The Solitary Life
He called me from rural northern California and the phone conversation went something like this:
“Er… hello. I…I was wondering if you could help me.”
“Sure, sir, how can I help you?”
“Well…I’m single and haven’t dated in 20 years, but would really like to.”
“I’m not so sure that I am the one to ask on matters like that!”
(Laughs nervously) “I just haven’t had the nerve to date anyone.”
“If you are worried about your erections, I can certainly help with that.”
“No…no…it’s more that I’m worried that they will find out…” (goes quiet)
“Find out what, if I may ask?”
“Well, that I only have one ball left” said the Solitary Man.
And so it goes. A man is his mid-40’s diagnosed with testicular cancer in his 20’s and cured by removal of his right testicle. And now, after leading a solitary life for 25 years, he wants his sex life back. Surely, losing a testicle wouldn’t affect a man that much.
An unusual story? Not at all. In 1996, I led the study team that investigated the safety of using a newly designed testicular implant in boys and men who had never had, or had lost, a testicle. At this time, the FDA required extensive safety data on all new implants because of the cancer scare associated with leaking breast implants in the past. That same scare led to the pulling of all kinds of implants off the market, including a tried and true testis implant that had a perfect track record. Several years later, collaborating with 14 university medical centers nationwide, I published the research that showed that the new testis implant was entirely safe and it became the first (and still only) FDA-approved implant to replace this organ.
Proving that it was safe is only half the story though. It was also effective, very effective. What does that mean? For the study, we had men complete validated psychological questionnaires, termed “instruments,” that addressed confidence, self-esteem and body image before and after implant placement. We asked questions that no one had ever asked these men before. And what we learned was impressive: Men felt better about themselves, were more confident, and felt whole again. And these gains translated into real changes in their lives, both socially and professionally.
I recently placed the testicle implant that I had designed and studied into The Solitary Man.
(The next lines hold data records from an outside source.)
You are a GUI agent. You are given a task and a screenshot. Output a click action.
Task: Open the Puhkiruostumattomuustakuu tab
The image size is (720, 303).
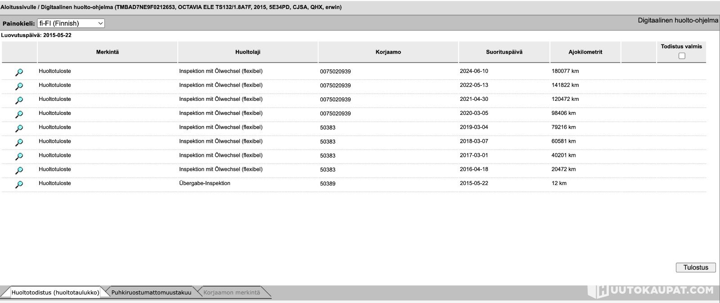151,293
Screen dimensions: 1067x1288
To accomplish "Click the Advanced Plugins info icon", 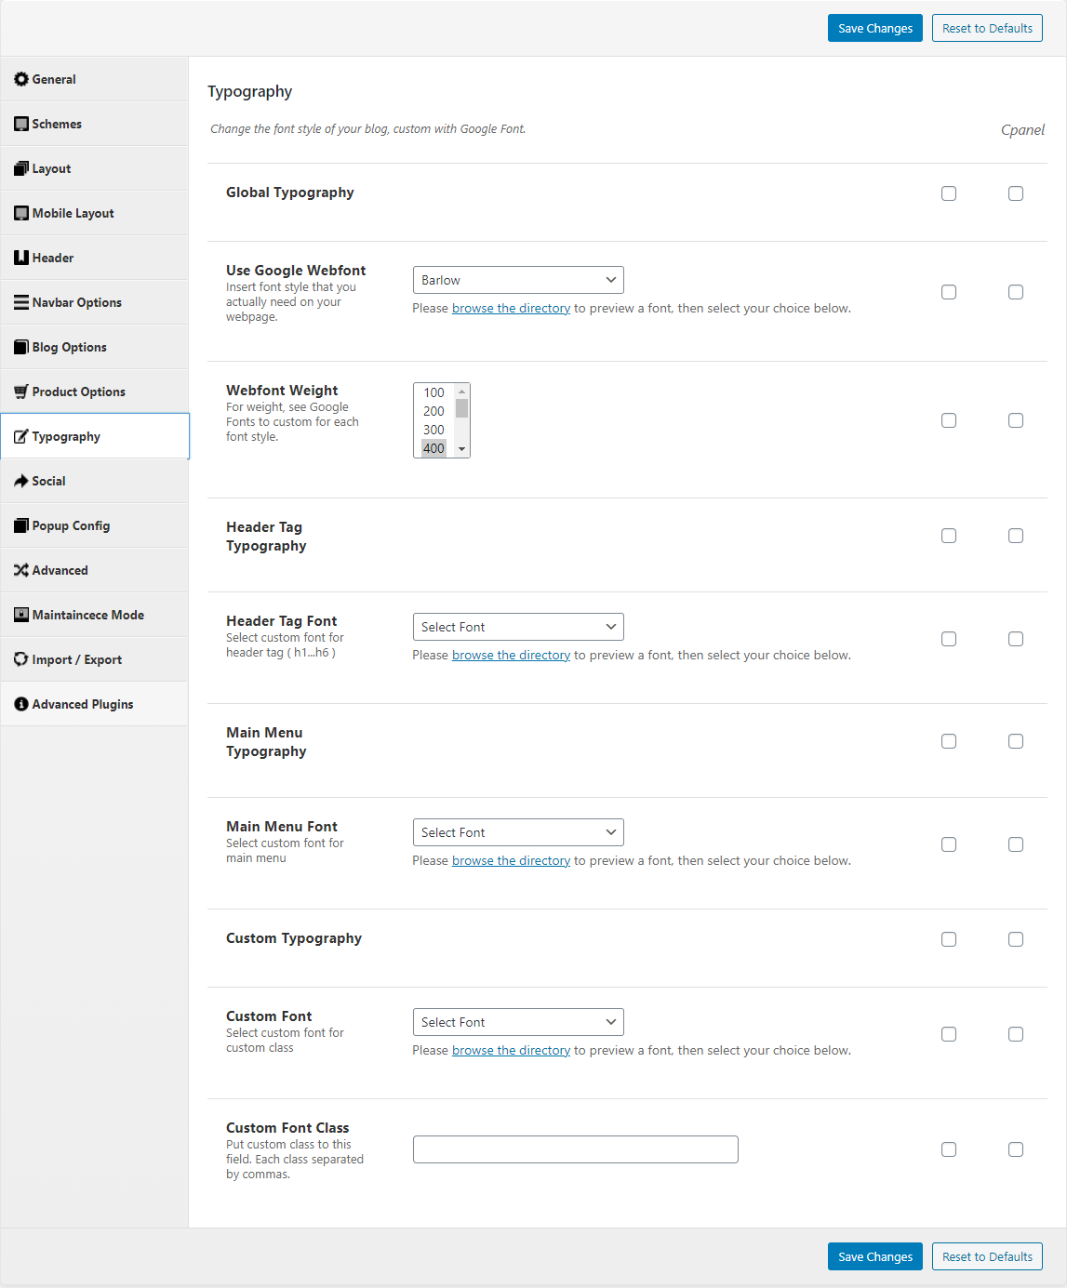I will 21,704.
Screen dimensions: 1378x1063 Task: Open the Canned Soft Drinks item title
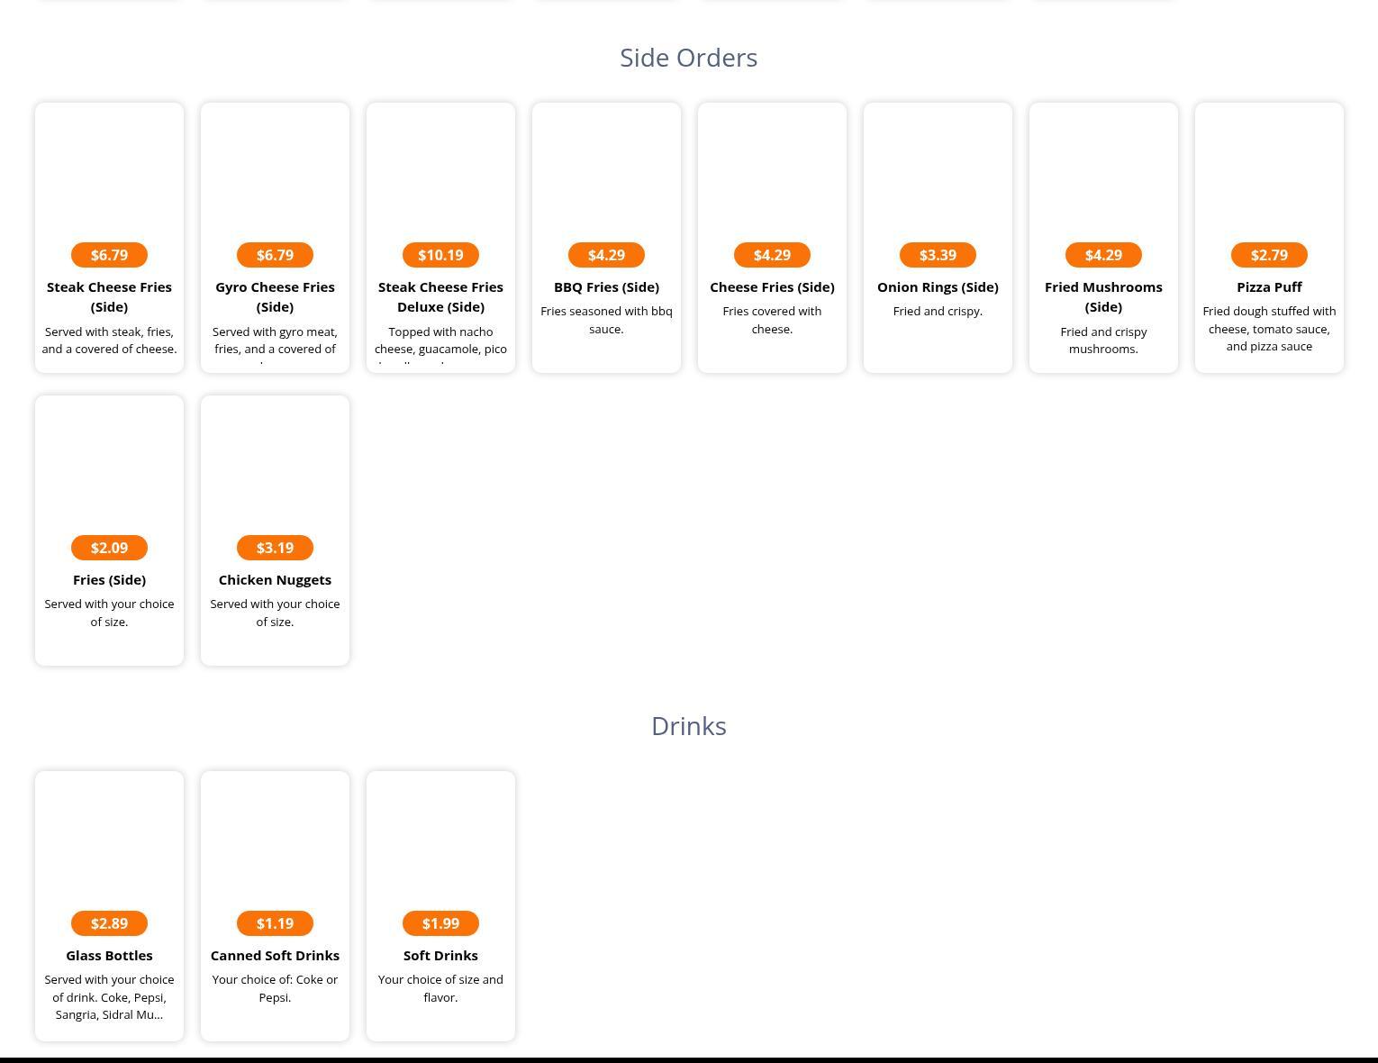[x=275, y=955]
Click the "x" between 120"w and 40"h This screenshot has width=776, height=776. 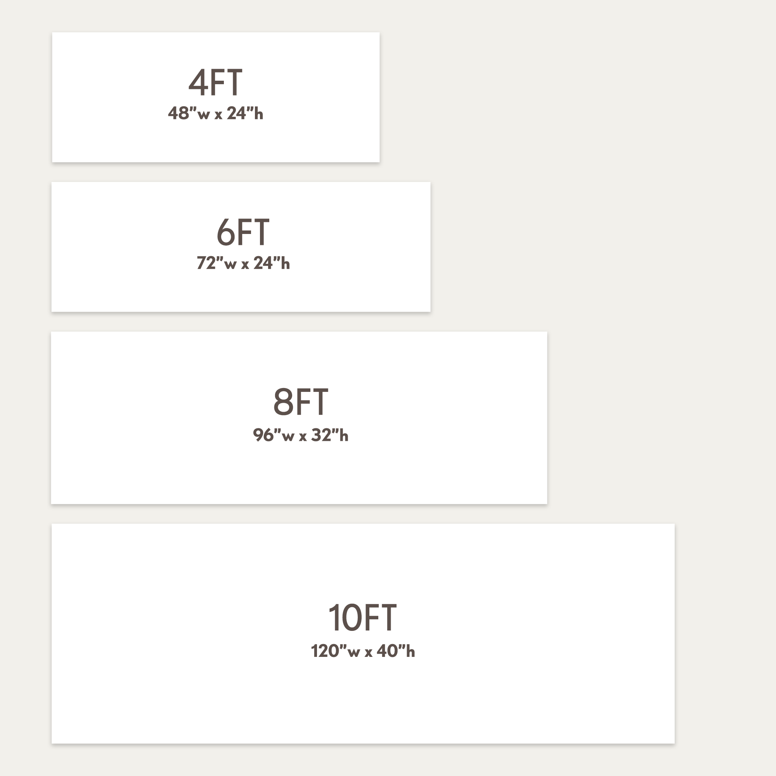368,652
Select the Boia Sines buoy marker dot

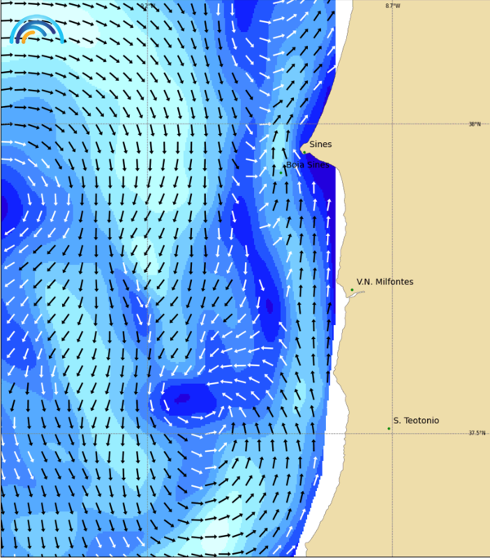point(281,172)
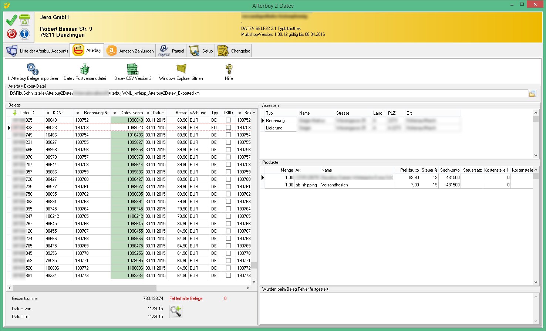Browse for the Afterbuy export file
Viewport: 546px width, 331px height.
[x=532, y=94]
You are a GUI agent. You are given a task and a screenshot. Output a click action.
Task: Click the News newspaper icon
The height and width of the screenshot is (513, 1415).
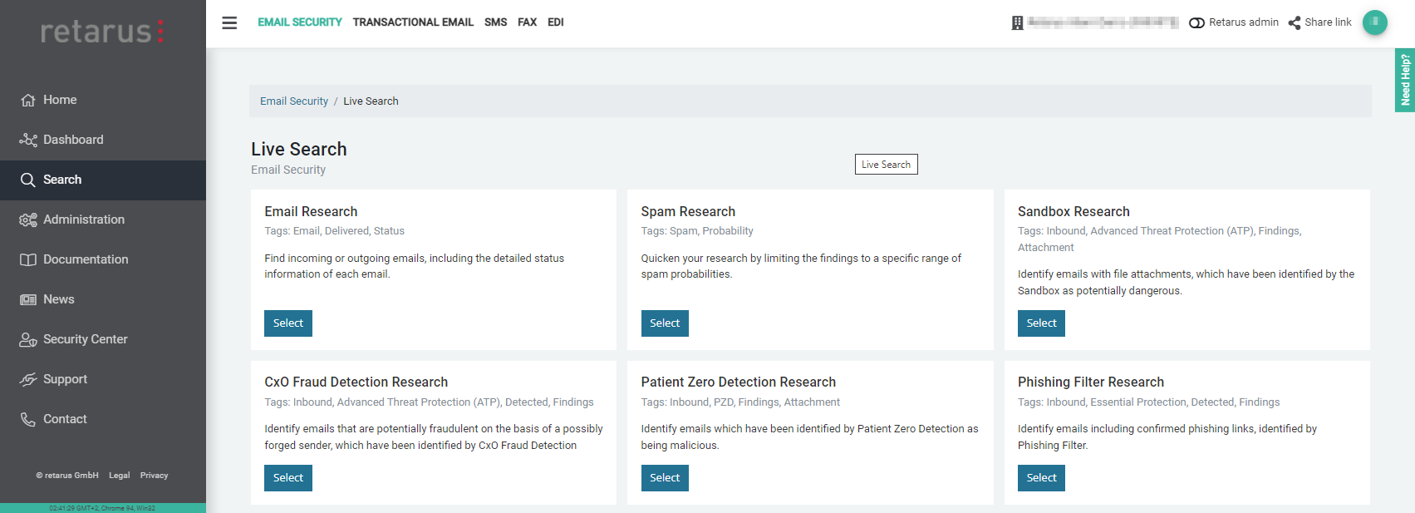tap(28, 299)
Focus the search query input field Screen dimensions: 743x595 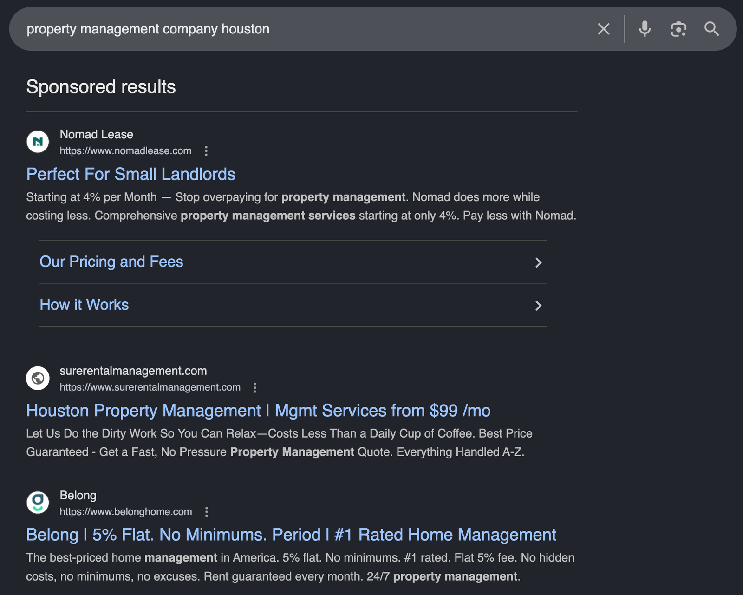pos(302,29)

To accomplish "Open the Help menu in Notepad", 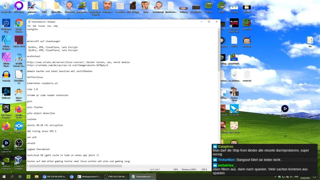I will 55,26.
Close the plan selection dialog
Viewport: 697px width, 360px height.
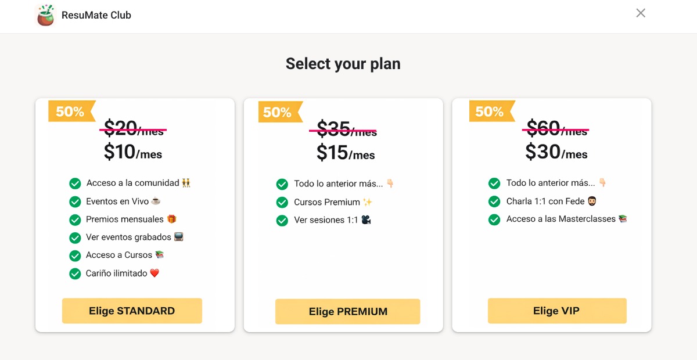point(641,13)
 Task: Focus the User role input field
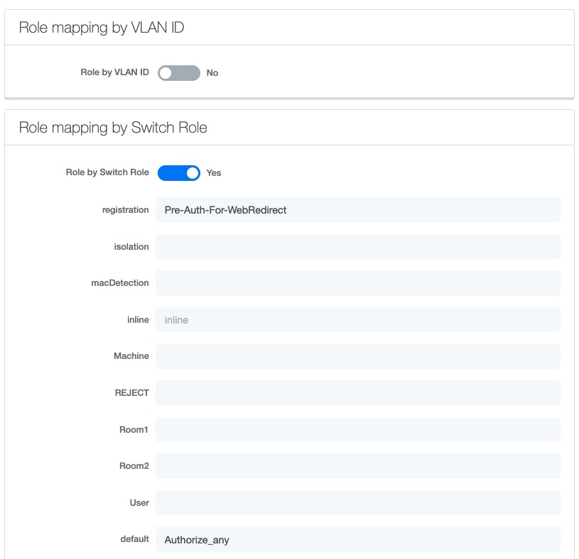point(357,503)
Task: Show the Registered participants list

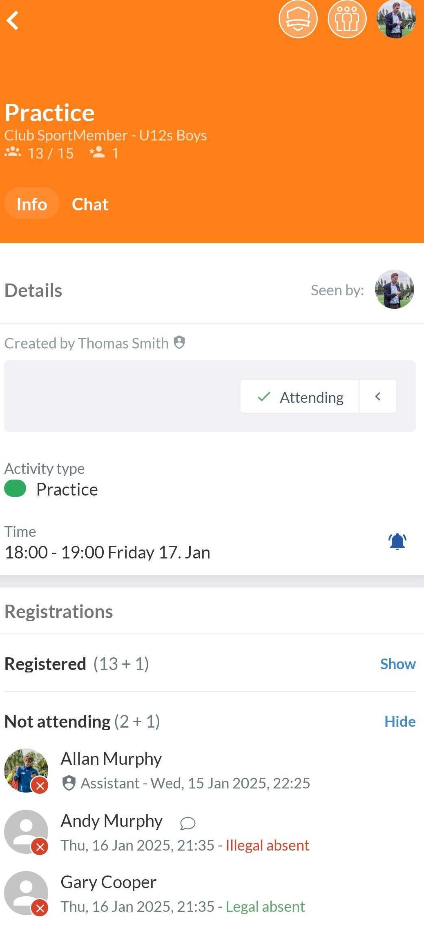Action: pyautogui.click(x=397, y=664)
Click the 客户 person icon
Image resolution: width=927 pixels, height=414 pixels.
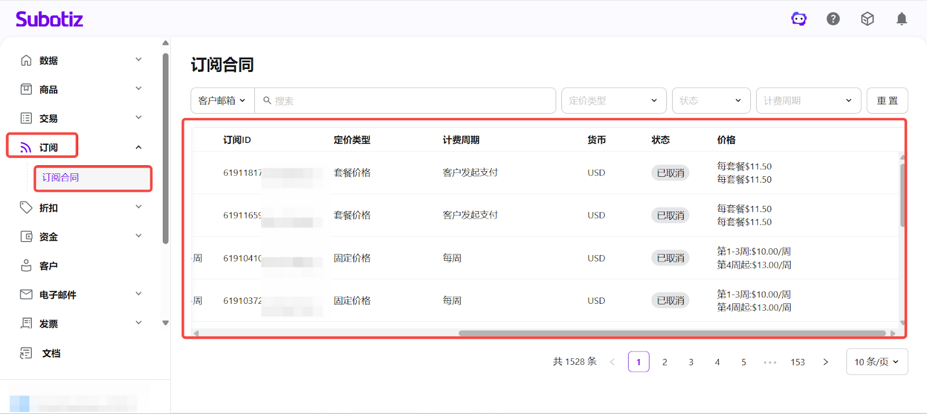[26, 266]
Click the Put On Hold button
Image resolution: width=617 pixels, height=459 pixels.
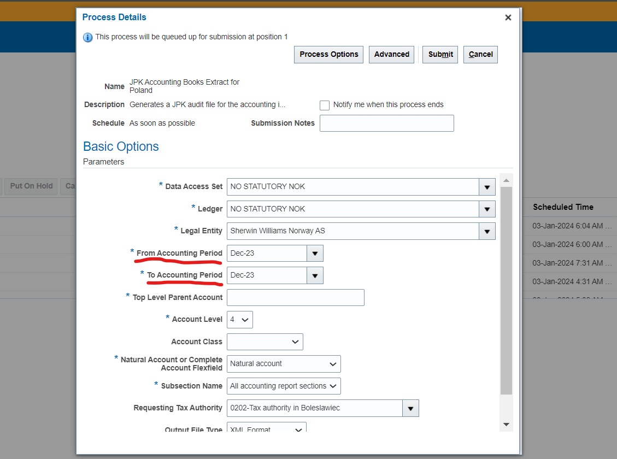31,186
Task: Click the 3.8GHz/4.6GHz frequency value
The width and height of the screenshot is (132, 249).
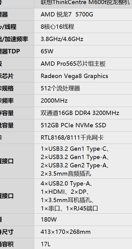Action: point(62,39)
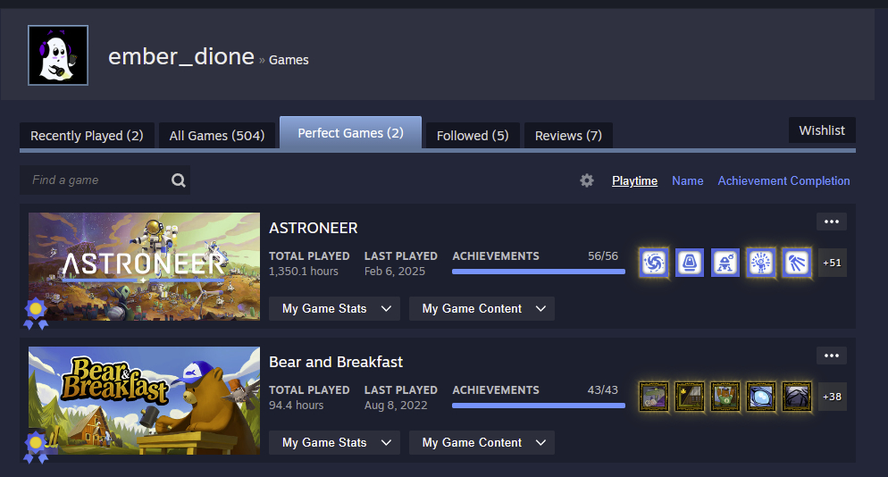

I put it right where his original testicle was before it was removed and placed it in less than an hour. He went home the same day and I saw him again 3 weeks after the procedure.
If it weren’t for the Pendelton wool shirt and boot jeans, I might not have recognized him; he was a changed man. He had a grin from ear to ear, a deep sparkle in his eye and a new bounce in his step. I asked him how he was doing and he responded, almost wet eyed: “I’m dating again.” Miracle? No. Magic? Yes.